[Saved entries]
-----
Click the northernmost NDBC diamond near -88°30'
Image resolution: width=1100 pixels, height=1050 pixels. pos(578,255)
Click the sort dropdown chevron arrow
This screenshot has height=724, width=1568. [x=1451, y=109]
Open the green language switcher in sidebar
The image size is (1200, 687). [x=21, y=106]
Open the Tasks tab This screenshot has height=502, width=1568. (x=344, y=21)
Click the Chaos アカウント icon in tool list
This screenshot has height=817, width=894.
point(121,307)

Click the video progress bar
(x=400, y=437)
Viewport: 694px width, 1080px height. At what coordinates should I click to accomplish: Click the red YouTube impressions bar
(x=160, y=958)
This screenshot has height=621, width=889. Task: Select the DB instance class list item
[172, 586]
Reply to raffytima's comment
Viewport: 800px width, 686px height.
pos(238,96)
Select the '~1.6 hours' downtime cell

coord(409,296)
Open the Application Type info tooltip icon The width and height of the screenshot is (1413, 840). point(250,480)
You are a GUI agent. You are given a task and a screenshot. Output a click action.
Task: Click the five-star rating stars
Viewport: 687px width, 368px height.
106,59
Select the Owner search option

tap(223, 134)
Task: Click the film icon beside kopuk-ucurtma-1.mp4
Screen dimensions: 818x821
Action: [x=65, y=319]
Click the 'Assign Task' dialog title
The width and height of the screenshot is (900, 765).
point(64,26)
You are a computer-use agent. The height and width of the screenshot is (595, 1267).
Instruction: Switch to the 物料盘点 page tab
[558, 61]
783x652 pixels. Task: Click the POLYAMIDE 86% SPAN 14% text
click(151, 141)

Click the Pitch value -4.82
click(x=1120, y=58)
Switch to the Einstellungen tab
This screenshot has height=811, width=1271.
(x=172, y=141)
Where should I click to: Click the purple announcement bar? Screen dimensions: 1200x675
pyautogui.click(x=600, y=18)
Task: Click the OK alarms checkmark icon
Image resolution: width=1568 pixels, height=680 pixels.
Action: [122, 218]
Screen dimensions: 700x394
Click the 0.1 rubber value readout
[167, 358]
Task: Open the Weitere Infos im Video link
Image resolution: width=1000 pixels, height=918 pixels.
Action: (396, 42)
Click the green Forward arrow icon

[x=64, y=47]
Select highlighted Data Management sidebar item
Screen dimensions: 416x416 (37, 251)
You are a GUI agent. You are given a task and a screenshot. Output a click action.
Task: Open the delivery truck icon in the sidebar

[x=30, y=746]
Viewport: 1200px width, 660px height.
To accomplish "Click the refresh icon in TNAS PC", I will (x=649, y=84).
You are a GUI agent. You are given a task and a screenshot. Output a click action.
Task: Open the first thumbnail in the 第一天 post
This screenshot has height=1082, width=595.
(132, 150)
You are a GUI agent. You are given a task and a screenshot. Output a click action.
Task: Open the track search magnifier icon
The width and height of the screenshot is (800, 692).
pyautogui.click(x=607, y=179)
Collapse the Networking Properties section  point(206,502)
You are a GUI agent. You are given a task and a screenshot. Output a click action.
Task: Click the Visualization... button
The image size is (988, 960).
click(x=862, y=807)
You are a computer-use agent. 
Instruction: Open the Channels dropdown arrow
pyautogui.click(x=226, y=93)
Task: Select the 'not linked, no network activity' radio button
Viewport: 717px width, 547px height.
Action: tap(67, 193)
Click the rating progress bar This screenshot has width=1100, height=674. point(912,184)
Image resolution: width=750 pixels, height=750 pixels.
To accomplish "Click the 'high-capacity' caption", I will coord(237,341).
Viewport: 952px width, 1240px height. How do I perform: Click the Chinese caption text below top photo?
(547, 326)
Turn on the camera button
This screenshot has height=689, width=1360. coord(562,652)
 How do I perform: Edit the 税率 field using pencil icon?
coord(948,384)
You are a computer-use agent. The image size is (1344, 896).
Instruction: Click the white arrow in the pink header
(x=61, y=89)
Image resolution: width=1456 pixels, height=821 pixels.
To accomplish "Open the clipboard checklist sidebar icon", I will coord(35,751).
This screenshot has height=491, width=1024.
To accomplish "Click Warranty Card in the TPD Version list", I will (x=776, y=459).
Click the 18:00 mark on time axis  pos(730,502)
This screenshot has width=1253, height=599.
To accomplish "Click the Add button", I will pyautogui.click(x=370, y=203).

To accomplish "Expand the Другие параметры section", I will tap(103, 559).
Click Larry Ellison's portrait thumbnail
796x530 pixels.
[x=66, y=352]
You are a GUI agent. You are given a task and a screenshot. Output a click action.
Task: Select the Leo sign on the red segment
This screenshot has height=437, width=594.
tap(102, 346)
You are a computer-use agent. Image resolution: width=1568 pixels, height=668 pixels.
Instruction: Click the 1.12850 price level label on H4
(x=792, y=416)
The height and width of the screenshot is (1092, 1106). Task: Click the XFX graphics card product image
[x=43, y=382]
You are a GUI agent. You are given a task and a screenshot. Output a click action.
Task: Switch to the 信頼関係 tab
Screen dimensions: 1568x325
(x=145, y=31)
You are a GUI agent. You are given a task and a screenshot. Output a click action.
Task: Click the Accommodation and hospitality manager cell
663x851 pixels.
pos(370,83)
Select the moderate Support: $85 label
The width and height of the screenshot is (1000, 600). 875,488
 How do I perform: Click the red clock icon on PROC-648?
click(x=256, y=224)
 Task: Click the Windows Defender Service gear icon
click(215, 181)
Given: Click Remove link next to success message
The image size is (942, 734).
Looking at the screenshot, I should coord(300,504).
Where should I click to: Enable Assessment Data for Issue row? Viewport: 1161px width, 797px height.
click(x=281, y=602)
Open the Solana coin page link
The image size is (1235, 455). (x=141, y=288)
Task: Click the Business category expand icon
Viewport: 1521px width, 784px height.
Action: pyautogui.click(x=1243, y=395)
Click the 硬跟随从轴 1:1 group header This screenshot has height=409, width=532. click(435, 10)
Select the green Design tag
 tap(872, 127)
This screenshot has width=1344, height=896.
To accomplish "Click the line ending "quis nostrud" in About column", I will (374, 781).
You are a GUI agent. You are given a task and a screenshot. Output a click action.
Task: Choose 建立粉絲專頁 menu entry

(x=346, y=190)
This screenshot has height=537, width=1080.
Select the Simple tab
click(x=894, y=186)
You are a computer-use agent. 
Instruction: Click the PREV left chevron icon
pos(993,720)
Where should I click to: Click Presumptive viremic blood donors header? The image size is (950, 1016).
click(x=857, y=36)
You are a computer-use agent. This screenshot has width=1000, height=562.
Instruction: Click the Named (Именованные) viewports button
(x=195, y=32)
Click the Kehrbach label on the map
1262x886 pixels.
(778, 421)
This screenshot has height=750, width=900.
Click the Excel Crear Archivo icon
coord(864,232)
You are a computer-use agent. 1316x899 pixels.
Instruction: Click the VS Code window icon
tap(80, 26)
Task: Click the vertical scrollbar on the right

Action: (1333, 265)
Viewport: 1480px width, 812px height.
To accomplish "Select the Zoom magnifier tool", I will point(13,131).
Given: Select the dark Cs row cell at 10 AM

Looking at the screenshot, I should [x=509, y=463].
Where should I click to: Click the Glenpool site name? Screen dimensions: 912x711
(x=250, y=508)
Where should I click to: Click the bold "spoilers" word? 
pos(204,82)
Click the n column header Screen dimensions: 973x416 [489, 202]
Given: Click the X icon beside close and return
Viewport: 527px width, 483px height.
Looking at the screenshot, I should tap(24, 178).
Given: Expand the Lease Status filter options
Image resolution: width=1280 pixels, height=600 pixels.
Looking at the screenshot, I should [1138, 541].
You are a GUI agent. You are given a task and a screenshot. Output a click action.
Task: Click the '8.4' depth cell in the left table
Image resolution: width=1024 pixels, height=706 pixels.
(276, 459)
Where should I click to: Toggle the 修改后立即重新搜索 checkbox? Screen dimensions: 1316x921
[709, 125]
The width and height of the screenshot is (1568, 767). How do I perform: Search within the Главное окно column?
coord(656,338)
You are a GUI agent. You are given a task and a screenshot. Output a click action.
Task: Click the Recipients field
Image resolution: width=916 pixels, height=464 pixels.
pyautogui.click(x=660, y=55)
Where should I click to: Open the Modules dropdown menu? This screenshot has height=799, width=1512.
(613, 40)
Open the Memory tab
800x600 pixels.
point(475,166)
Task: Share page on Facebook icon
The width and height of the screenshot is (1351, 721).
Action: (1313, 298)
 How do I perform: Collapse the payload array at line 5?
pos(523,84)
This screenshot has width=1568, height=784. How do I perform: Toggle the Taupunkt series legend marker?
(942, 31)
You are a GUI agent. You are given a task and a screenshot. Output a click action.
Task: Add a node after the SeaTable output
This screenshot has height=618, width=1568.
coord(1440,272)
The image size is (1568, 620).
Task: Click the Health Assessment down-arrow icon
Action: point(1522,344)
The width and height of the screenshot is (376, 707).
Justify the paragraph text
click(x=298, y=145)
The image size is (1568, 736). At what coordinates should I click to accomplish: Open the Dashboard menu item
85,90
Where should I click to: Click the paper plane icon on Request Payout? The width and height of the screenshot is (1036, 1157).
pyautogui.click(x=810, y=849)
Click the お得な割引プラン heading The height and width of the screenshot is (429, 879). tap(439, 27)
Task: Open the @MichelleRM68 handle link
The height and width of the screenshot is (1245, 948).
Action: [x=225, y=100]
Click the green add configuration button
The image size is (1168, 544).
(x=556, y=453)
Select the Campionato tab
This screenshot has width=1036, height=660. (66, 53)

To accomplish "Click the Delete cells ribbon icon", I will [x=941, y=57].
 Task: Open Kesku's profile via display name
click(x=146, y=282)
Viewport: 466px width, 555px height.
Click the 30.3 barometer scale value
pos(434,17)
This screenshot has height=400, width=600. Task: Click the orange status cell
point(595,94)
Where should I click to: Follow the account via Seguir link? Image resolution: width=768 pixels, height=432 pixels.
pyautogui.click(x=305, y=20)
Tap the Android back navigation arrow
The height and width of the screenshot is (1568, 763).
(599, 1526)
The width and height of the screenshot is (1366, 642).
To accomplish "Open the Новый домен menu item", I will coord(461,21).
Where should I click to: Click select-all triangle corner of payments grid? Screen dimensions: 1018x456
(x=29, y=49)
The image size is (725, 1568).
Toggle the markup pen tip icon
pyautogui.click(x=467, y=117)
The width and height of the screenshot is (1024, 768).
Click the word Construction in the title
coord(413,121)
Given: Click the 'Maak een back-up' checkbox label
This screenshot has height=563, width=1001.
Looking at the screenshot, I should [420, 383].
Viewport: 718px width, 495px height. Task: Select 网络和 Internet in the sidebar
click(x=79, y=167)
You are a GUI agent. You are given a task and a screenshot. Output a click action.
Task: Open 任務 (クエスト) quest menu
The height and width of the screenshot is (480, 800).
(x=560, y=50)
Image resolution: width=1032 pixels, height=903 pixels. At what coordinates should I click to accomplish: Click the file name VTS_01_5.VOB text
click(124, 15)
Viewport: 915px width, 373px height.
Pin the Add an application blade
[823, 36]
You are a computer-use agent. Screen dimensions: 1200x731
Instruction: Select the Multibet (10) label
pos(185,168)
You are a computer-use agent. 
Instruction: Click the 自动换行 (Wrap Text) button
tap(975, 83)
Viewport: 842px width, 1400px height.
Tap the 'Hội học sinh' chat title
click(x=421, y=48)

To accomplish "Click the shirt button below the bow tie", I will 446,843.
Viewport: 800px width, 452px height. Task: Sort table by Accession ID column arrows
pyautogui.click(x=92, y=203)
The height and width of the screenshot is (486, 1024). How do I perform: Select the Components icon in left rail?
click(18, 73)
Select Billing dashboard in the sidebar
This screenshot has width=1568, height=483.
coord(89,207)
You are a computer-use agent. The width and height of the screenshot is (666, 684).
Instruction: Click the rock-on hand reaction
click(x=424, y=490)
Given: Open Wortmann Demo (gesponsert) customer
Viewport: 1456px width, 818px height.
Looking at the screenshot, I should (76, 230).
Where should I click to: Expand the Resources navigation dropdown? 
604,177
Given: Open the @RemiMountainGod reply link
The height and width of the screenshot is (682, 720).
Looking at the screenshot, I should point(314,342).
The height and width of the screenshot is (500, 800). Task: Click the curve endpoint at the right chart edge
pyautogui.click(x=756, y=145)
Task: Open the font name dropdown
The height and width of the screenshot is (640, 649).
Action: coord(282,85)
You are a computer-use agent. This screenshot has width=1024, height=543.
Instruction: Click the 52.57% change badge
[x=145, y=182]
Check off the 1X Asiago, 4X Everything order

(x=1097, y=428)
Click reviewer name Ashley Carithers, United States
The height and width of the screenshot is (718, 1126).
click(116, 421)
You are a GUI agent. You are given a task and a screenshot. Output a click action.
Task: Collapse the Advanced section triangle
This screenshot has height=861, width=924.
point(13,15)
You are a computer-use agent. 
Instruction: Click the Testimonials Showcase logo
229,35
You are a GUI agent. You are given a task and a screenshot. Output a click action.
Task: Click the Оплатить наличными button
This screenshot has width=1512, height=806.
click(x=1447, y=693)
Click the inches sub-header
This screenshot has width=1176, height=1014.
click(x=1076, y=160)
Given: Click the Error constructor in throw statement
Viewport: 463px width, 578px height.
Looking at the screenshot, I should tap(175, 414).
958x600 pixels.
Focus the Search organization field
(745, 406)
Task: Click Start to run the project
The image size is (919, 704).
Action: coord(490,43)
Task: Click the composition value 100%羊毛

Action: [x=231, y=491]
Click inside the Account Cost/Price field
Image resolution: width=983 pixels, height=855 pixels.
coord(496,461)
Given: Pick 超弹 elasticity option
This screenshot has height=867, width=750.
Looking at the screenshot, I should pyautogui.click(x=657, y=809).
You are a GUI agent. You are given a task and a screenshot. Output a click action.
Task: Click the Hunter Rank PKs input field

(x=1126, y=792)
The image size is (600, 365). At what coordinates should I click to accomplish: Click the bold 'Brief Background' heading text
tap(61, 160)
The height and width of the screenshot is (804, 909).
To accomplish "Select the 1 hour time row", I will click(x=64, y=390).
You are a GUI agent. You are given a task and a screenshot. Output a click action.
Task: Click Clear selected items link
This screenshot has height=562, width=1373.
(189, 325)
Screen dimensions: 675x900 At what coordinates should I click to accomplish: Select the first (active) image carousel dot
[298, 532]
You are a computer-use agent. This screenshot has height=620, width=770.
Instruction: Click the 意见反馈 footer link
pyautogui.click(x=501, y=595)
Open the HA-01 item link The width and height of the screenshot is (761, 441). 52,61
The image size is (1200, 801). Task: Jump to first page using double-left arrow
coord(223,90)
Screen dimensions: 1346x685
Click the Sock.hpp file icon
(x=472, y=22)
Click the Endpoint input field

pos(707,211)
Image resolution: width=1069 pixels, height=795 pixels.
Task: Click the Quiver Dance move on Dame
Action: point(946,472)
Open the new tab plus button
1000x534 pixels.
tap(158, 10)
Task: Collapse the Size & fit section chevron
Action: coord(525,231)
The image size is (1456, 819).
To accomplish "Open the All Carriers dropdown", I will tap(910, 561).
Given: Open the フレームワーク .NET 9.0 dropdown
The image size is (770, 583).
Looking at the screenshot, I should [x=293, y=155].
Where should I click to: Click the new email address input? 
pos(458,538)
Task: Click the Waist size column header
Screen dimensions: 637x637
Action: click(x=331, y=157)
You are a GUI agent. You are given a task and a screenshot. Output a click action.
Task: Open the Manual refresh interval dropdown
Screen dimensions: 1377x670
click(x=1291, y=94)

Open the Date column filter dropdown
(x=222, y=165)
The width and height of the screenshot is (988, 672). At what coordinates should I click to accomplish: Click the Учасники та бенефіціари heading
-----
*Assignment*.
Once you have counted the lines above containing the word "beside", state that number and nothing more.

*Worked solution*.
2